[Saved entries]
-- -- --

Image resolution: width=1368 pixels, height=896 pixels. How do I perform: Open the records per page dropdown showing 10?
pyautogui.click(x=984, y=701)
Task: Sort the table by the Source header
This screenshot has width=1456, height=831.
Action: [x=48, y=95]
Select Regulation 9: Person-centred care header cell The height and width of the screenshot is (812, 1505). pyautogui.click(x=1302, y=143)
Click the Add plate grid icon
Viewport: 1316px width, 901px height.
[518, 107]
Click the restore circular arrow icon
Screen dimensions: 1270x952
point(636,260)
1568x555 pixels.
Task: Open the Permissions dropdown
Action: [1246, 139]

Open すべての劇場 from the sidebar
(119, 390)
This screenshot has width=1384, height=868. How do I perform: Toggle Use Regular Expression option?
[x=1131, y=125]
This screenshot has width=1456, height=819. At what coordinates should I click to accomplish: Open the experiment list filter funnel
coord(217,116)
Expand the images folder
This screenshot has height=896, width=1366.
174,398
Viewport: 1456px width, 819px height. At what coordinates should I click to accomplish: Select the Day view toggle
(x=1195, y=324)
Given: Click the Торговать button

-- -- --

[Task to carry out]
Reproduce only the lines running from the one that contains "Select Regulation 9: Person-centred" to the last line of the records.

[Completed exercise]
Select Regulation 9: Person-centred care header cell The height and width of the screenshot is (812, 1505). pyautogui.click(x=1302, y=143)
Click the Add plate grid icon
Viewport: 1316px width, 901px height.
[518, 107]
Click the restore circular arrow icon
Screen dimensions: 1270x952
point(636,260)
1568x555 pixels.
Task: Open the Permissions dropdown
Action: [1246, 139]

Open すべての劇場 from the sidebar
(119, 390)
This screenshot has width=1384, height=868. How do I perform: Toggle Use Regular Expression option?
[x=1131, y=125]
This screenshot has width=1456, height=819. At what coordinates should I click to accomplish: Open the experiment list filter funnel
coord(217,116)
Expand the images folder
This screenshot has height=896, width=1366.
174,398
Viewport: 1456px width, 819px height. At what coordinates should I click to accomplish: Select the Day view toggle
(x=1195, y=324)
Given: Click the Торговать button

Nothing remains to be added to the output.